Collide - Counting To Zero
Album Review

Collide – Counting To Zero

Collide are back, and its happy days.

This is probably the album I have had the most difficulty adjusting to, possibly in my life! On listening to their previous albums of Collide I could almost instantly pick out the highlights for myself. Some of the tracks were an instant “love at first listen” type of scenario. Like a voice pitched and tuned perfectly for your own ears, they felt like comfort beyond comfort where you could just close your eyes, sigh with relaxation, and know you are with something that was perfectly working in tandem with your own inner soul.

This time round it’s been a real nurturing process. And I don’t mean that to sound like the album is poor and I was just desperate to like it, more a case of the band really are making the audience participate further by listening more intently. I was of course worried that something had gone horribly wrong when I first listened to the album – although I knew I was doing two other things at once ads I was doing so – but the end I knew I had to give the album its due and listen closer. Turns out when you first fall in love with any art, it is conceivably going to be a different process when you return for more. First love is never the same and this is true of anything you attach yourself emotionally to.

My second journey through the album assured me that there was nothing particularly wrong with the album at all. I was worried though that the album perhaps lacked songs that leap out at you (as when you have your first listen), and that is probably what set off my alarm bells in the first place. This is undoubtedly a Collide album and a decent one at that. What we do have are several tracks that grow steadily with each listen.

The album starts with Bending and Floating which Collide fans may smirk at as they listen. Not only is it a very “Collide” type of title for a song, but it pretty much does what is on the tin. The music and vocals bend and float. This again is perhaps more reason to be suspicious upon your first listen as they play a song that will be very familiar to fans ears. It’s very graceful and pretty, yet it doesn’t offer us anything new to get too excited about, but enough to realise at least you are with friends you can trust. Lucky 13 takes a dark twist back to the burlesque of the likes of previous album Two-Headed Monster; and whilst it feels like a track that belongs on that album, it is a real treasure that sparkles with a naughty fairy-tale-esque quality. We then take a trip in more of a distorted feel in Mind Games which to be honest is a perfectly original song from the band; further stretching Statik’s sound engineering skills as a master of the sound art form.

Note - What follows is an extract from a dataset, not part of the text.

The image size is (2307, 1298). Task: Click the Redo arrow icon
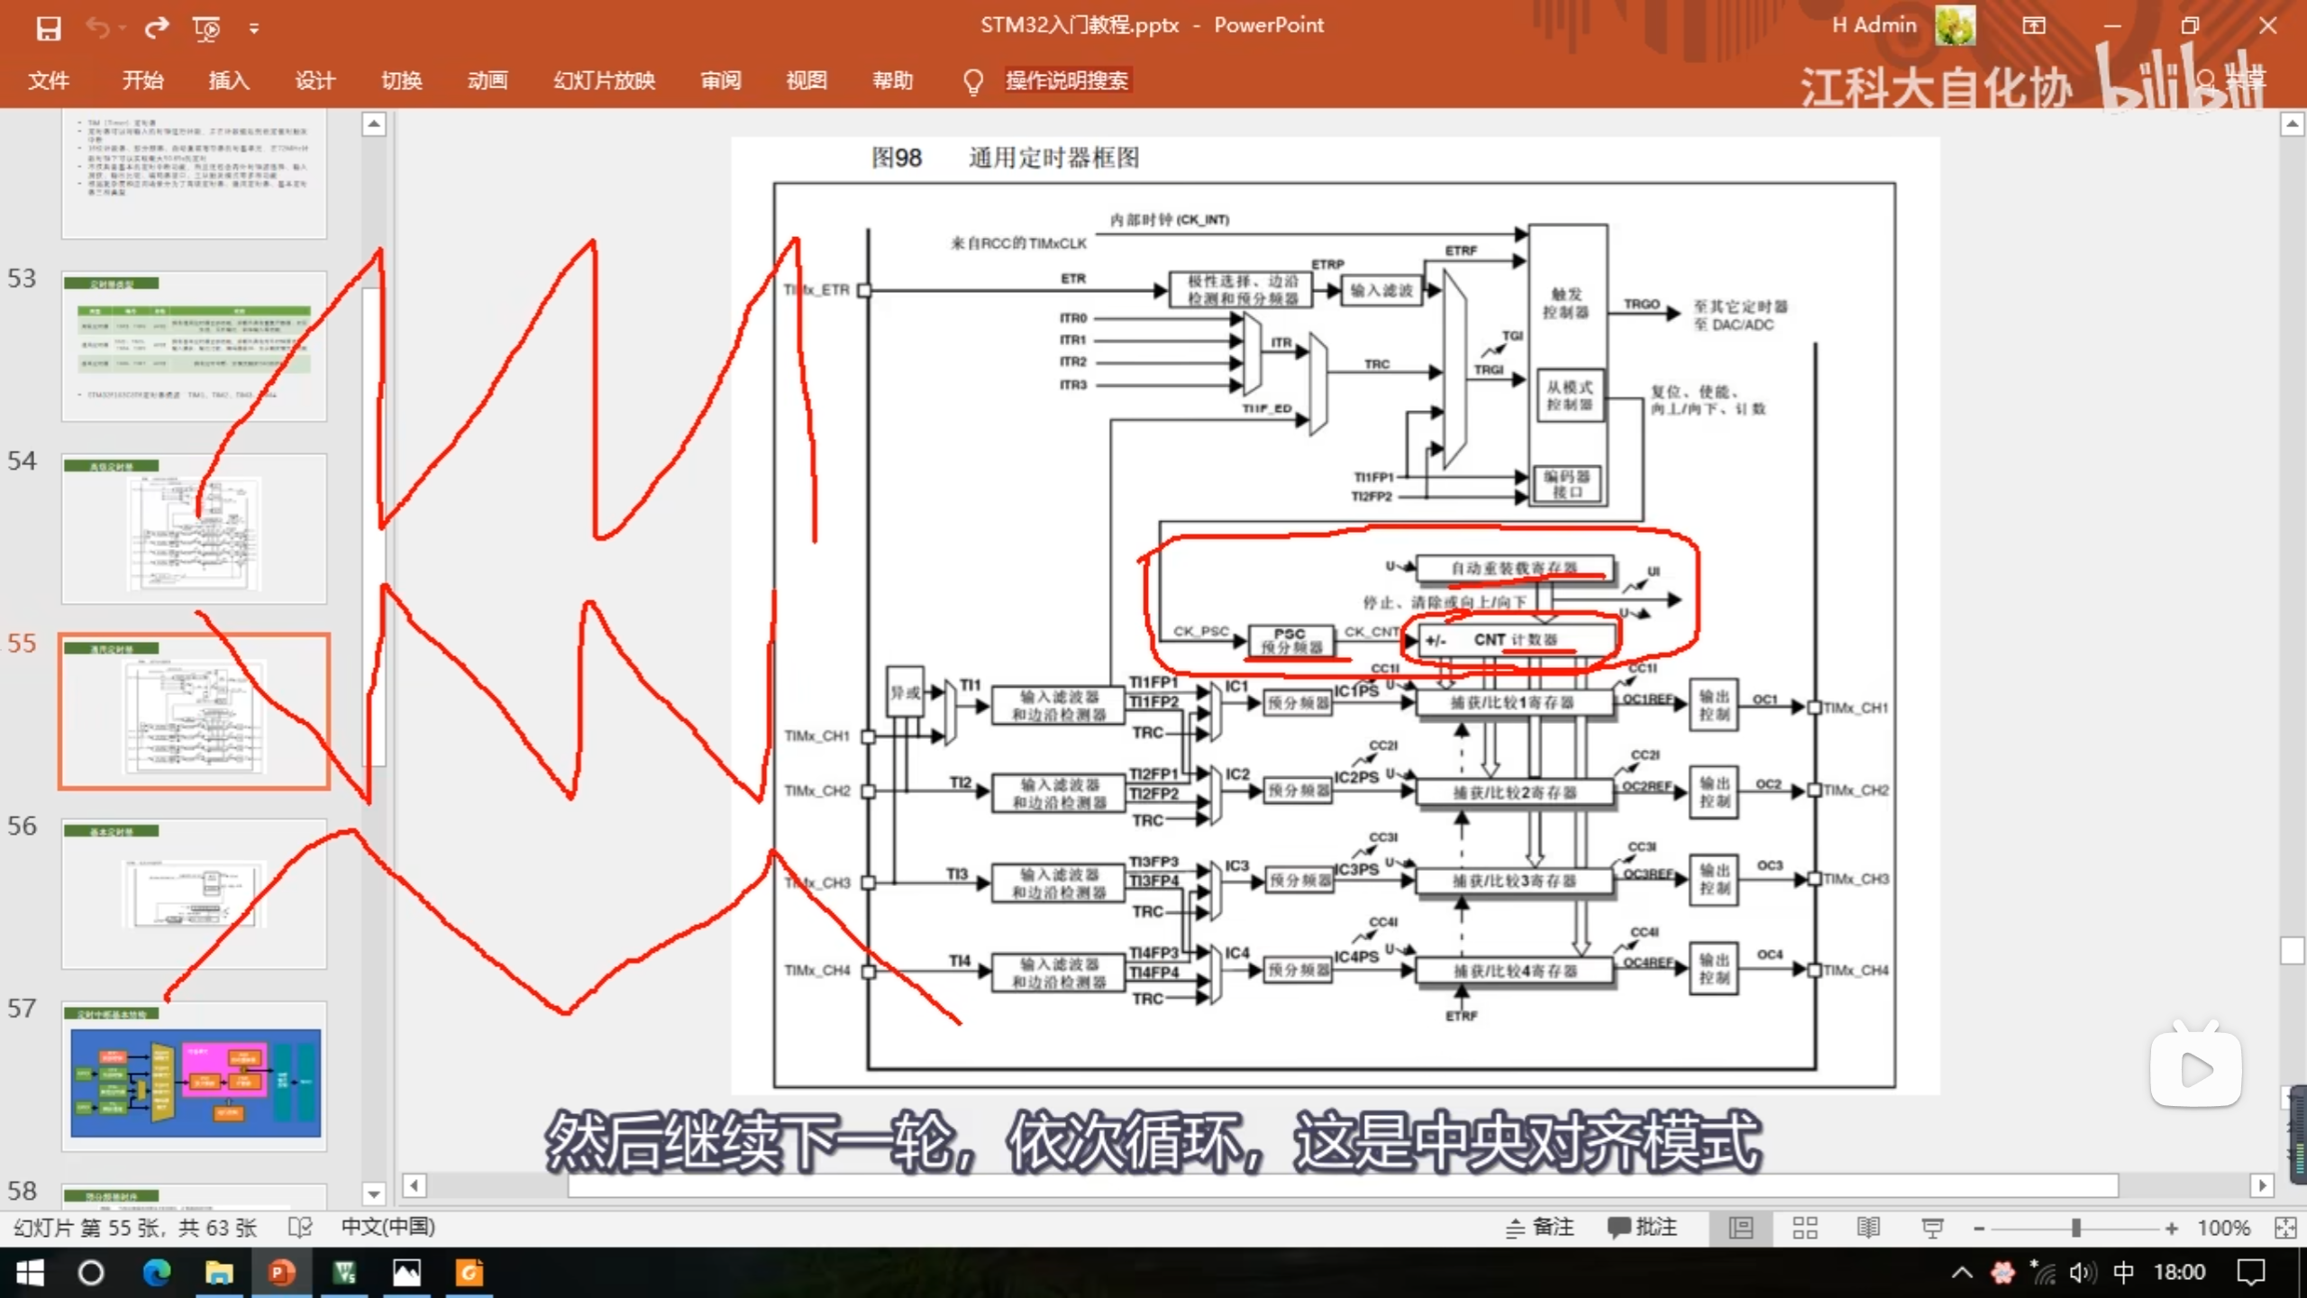tap(157, 28)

Then we get what I consider to be a truly great tune from the album, In The Frequency. Quite how I missed it upon first listen can only condemn how half awake I must have been at the time of listening. This is where kaRIN really shines through and commands the audience with her soft and seductive chords.

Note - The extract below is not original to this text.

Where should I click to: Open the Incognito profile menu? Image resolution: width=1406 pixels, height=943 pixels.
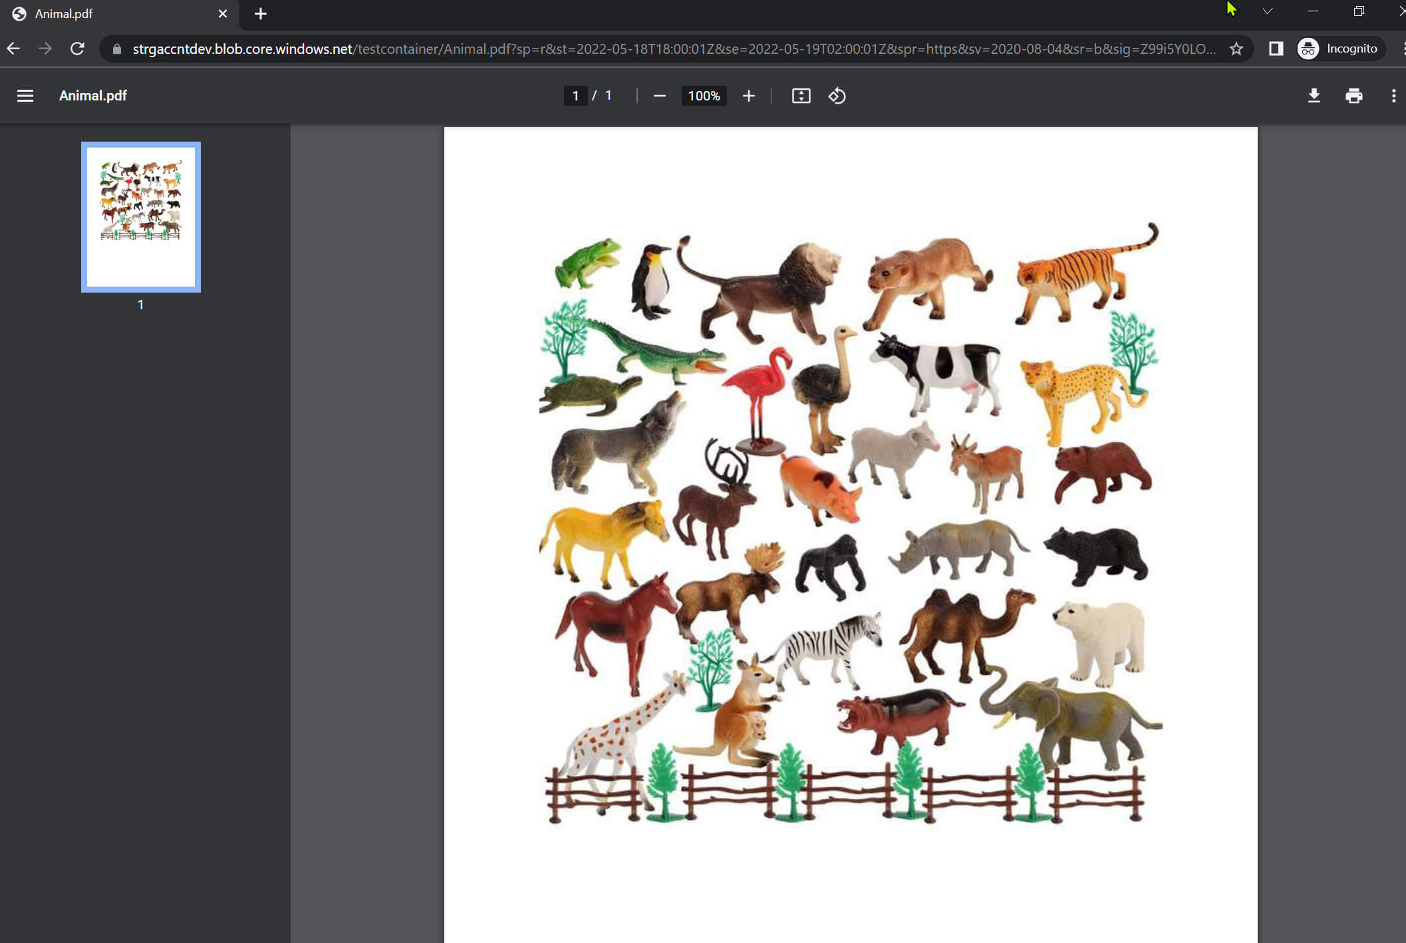[1339, 49]
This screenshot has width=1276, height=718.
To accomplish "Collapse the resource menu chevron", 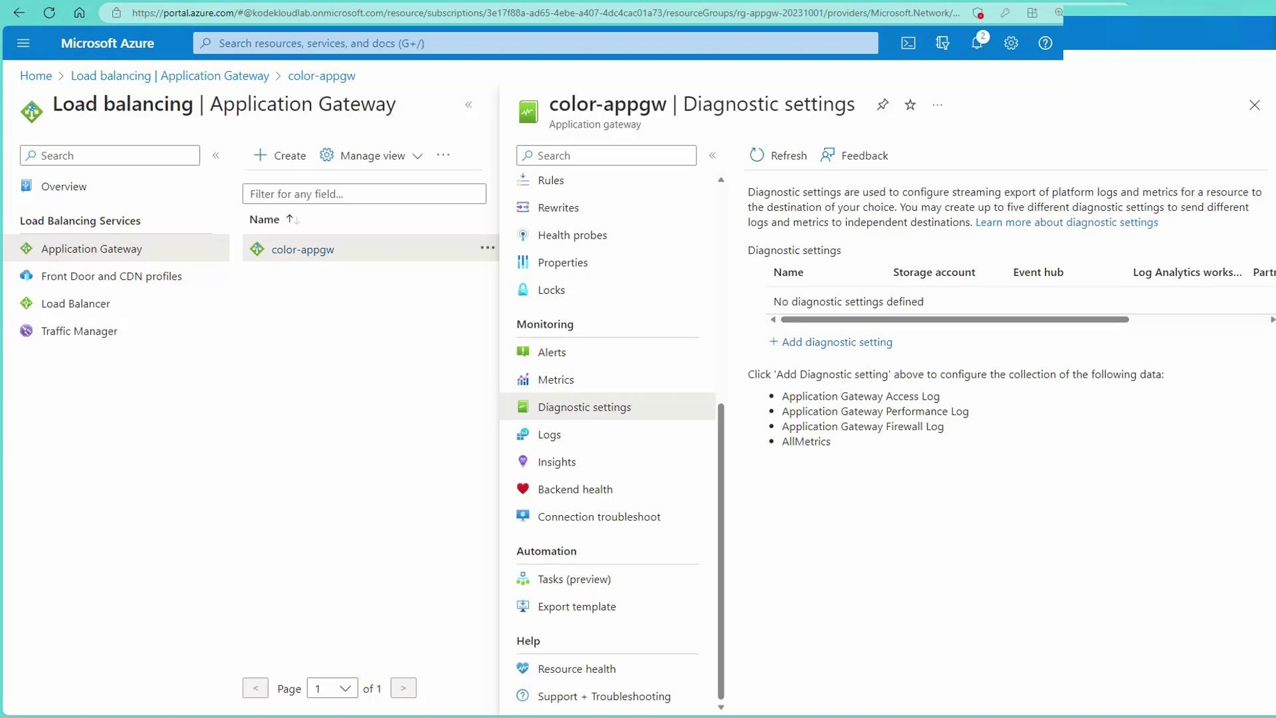I will pyautogui.click(x=712, y=156).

Clearer keeps the music on the alternative side of industrial rock. For fans who dreamt of the merging of the likes of Kate Bush and NIN; then Collide is the dream to follow. We’ve had many bands that honour the likes of industrial rock blended with soothing voices: Curve probably were a band that did it to perfection and Collide have carried it off in their own direction. And here they broaden that spectrum further.

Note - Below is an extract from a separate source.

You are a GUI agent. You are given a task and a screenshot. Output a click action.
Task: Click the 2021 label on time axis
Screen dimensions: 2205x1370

The tunes keep coming, and again the argument remains. The more I listen to this album the more I like what I hear. I am reminded of past glories. In fact if I had heard this album before any of Collide’s previous efforts I can safely say that I know I would have felt very much at home with a band who it felt to me like were making music just for my ears alone.

If I am to find a low point, I would say that towards the end of the album it does utilise perhaps a little bit too much of the techno-beat side of music and vocal interference that I sometimes find repellent. Beyond that criticism this album is not really going to let fans down. Some may find it a challenging listen, to who I would encourage to keep listening – as it only gets better.